Yeah it has been a pretty mad week we have been all over the place, we are all pretty tired now but yeah it’s crazy, it has been amazing. It’s surreal to look at the charts and the other names such as be Rhianna and stuff and there’s us just sitting there at No.3, it feels really weird. We didn’t expect to be anywhere near that so we just really happy with it all, yeah its just amazing.
So before you guys met at uni, what were your musical influences as a young lad?
I mean just like everyone else really like Nirvana primarily to begin with, then The Beatles, Radiohead those were the big ones and then we got more into rnb really as I got older. A lot of people were turning their nose up at it, but me and my friends would listen to a lot of R Kelly, Destinys Child and stuff like that and we really appreciated the dexterity of the vocals. The vocal harmonies and the rhythmic stuff that was going on, it was not present at all in Brit Pop which happened just before this 90’s rnb era really.
So after uni, you guys decided to stay in Manchester after the band was formed, how important was the Manchester scene and your degree to your success?
Well the Manchester scene, the city itself is a perfect place to be a band, when I think about it more and more, the longer I am here I see what it’s like for bands to disappear down to London and just get swallowed up and never seen again. I think here it’s a great size, but it’s taken very seriously as a viable place for music and bands. There’s lots of great venues, lots of great bands, lots of history and lots of people that go to gigs. In terms of my Art Degrees, clearly there of no practical use when you're in a band, but I guess university was a really good place to meet like minded musicians and learn more about music. It’s great to be able to just talk to the other band members and say musical stuff to them and they know what it is and you don’t have to explain things, it makes everything fast because everyone has the same level of knowledge.
You and Jeremy both have degrees in popular music, was it always your intention to form a band or did you want to play another role within the industry?
I always wanted to be in a band, when I got to the age to go to uni all my friends were going so I thought I might as well go and study music because I want to be in a band. I couldn’t think about a career doing anything else really, but you know I was very lucky.
With your new album ‘The Arc’, how long did it take you guys to record this and get it together?
We started writing it as soon as the first record came out basically in dribs and drabs, but to record it, well maybe a few months I guess but it was in pieces. In all I reckon about six month from the first note to the last note, or “click of the mouse” as so to speak.
Your music has many layers and complexities to its sound, quite emotional actually. How is the sound from this new album different to your debut album?
It’s different in quite a lot of ways although its still clearly us. But we have straightened out a lot and we have kind of removed some of the elements that was getting in the way of making a connection before. We are very eager to dazzle people and sort of keep ourselves interesting by leaping around a lot.
So is this album a lot more polished from your first then?
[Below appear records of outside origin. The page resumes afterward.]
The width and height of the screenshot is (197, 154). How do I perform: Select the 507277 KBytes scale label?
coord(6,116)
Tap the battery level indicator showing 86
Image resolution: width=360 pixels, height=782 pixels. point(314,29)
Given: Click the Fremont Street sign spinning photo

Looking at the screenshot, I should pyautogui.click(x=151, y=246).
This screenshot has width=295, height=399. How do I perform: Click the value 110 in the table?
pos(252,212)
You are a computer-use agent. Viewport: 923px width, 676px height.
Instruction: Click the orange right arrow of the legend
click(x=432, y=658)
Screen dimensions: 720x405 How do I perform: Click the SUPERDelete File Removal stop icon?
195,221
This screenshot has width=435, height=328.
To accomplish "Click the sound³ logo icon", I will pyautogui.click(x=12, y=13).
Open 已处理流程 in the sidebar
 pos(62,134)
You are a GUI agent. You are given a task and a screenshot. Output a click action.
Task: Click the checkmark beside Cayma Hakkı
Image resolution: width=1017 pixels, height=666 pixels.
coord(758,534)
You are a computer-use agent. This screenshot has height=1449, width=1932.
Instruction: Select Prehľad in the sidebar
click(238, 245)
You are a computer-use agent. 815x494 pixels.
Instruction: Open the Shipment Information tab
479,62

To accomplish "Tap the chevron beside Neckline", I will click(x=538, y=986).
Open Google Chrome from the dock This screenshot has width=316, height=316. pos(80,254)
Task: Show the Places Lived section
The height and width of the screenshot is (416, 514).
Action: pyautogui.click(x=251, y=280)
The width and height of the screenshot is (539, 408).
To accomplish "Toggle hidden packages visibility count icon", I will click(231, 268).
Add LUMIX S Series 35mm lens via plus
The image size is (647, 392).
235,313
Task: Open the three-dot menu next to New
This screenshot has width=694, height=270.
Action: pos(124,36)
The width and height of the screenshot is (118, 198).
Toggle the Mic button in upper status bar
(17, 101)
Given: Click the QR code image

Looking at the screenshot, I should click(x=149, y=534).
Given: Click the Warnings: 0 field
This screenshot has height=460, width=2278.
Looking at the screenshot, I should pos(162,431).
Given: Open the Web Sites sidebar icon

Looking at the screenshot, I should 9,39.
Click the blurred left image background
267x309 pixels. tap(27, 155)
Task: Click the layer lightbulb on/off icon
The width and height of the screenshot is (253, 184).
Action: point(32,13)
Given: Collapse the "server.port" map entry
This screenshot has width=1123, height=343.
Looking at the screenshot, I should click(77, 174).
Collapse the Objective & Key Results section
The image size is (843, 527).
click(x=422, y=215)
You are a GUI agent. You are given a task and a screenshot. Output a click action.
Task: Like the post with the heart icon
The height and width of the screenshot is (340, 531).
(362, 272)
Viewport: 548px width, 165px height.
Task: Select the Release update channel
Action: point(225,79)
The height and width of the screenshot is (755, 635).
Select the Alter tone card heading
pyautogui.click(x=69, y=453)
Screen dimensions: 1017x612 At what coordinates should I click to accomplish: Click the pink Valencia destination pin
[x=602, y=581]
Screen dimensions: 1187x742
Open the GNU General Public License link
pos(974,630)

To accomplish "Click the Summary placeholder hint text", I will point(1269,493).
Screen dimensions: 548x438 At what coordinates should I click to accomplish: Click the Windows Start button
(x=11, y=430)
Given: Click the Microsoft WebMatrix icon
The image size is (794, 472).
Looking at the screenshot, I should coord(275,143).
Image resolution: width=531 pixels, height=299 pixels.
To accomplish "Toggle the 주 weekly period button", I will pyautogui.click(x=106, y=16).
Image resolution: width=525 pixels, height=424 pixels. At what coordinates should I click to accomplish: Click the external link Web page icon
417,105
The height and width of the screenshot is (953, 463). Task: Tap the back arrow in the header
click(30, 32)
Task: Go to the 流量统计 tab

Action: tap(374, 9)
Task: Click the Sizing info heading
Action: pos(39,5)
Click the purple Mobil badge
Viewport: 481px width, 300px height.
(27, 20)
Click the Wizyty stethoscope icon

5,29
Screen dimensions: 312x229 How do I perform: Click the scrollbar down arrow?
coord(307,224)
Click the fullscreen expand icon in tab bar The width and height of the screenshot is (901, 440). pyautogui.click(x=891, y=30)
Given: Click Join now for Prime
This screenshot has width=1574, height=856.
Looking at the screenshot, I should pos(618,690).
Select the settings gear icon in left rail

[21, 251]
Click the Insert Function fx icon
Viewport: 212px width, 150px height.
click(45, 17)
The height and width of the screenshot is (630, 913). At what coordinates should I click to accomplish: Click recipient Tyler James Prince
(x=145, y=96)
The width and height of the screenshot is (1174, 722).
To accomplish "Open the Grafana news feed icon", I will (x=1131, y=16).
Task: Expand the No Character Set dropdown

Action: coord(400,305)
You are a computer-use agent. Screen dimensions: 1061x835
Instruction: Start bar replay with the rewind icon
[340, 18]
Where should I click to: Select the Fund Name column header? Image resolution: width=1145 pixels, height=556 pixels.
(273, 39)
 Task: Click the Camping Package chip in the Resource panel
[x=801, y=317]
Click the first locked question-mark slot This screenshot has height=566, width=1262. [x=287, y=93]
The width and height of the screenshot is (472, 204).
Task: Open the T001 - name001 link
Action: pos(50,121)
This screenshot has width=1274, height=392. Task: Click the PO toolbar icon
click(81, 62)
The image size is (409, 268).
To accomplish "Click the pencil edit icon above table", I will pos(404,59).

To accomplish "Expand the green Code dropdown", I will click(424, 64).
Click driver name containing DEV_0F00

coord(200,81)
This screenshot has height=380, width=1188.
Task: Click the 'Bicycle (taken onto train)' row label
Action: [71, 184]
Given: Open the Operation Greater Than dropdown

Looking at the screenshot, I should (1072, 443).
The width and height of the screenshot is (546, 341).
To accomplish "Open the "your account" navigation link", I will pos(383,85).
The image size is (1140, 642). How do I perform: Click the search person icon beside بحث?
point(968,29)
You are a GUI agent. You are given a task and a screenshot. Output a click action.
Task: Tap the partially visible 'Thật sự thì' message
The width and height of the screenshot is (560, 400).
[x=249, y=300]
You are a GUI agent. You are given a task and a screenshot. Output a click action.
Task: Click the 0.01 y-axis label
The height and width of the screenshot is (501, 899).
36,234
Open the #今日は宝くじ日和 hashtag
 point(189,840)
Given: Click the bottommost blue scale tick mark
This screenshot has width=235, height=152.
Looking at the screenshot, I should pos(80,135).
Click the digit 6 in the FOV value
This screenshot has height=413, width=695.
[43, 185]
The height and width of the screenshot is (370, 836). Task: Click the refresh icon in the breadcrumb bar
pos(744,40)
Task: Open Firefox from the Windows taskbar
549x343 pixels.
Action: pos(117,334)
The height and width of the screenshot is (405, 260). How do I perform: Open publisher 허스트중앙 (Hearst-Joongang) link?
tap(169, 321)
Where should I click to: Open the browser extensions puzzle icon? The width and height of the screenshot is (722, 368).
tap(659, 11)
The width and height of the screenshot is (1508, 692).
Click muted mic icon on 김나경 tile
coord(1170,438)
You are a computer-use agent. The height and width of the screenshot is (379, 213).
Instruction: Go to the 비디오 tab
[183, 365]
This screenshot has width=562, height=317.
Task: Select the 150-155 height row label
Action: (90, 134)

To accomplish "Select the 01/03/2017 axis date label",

Yeah, it’s a lot more worked on really, we have rejected ideas and we pushed things around and improved them instead of just let them be. When we first started the band I would first write a song then that would be it, done, then we learn it. That was the vision, but with this album we thought that it could be better so we pulled things apart and worked on them much more so that they were solid.
If you had to describe your music in three words, what would they be?
I dunno, forward thinking, if I can use that as one word, ermm pop and a very british sound.
What was your concept for the video, you’ve got scenes in there from the riots that hit the U.K were you trying to get a message out there?
Yeah, I mean about the power of money and the way it corrupts and the way it makes people do things, the fact that I’m as much to blame as anyone else. I hate money and I love money. It’s not really a statement about it, it’s about the whole concept of wealth and that we can’t do anything about it now.
I read something that our culture isn’t actually given. The cause of the riots may be down to the way that we look at our culture.
It’s very hard to say, and that’s partly what the song is. That no one really knows. Looking at the possible reasons for the confusion that we don’t really know what to do.